What is being asked: An exact copy of the entries below is required, with all pictures removed.

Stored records
====================

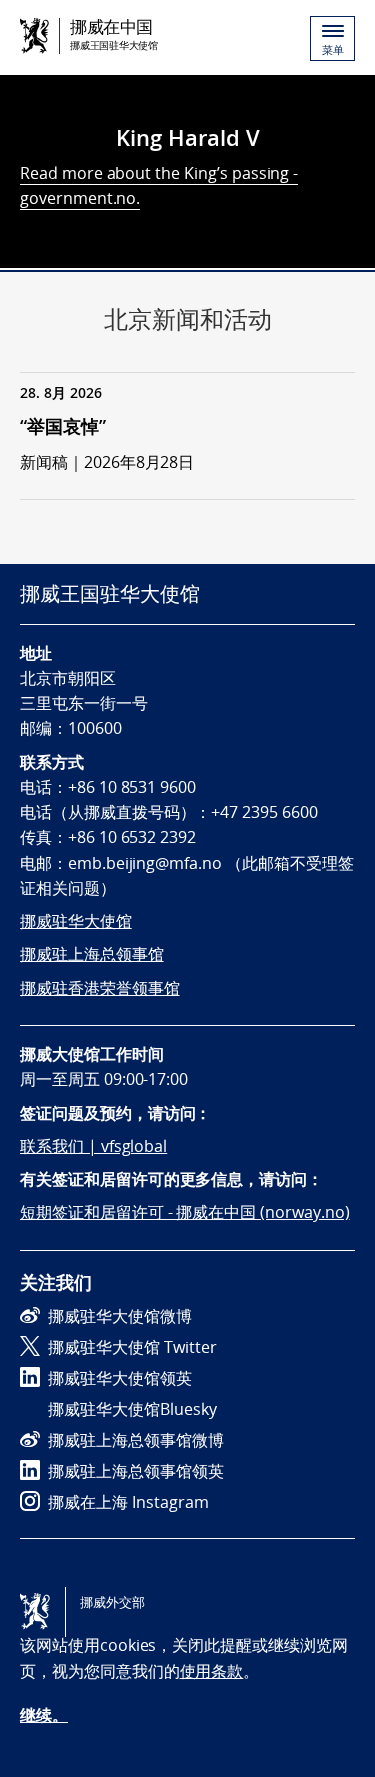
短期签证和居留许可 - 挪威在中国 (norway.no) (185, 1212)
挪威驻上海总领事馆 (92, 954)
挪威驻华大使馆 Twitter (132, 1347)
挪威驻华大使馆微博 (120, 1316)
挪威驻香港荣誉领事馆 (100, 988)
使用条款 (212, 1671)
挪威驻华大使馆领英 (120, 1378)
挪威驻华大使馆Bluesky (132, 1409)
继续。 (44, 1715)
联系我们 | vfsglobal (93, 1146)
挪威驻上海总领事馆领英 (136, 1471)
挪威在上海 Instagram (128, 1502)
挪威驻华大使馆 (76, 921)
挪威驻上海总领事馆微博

====================

Answer to this exercise:
短期签证和居留许可 - 挪威在中国 (norway.no) (185, 1212)
挪威驻上海总领事馆 (92, 954)
挪威驻华大使馆 Twitter (132, 1347)
挪威驻华大使馆微博 (120, 1316)
挪威驻香港荣誉领事馆 (100, 988)
使用条款 (212, 1671)
挪威驻华大使馆领英 (120, 1378)
挪威驻华大使馆Bluesky (132, 1409)
继续。 (44, 1715)
联系我们 | vfsglobal (93, 1146)
挪威驻上海总领事馆领英 (136, 1471)
挪威在上海 Instagram (128, 1502)
挪威驻华大使馆 (76, 921)
挪威驻上海总领事馆微博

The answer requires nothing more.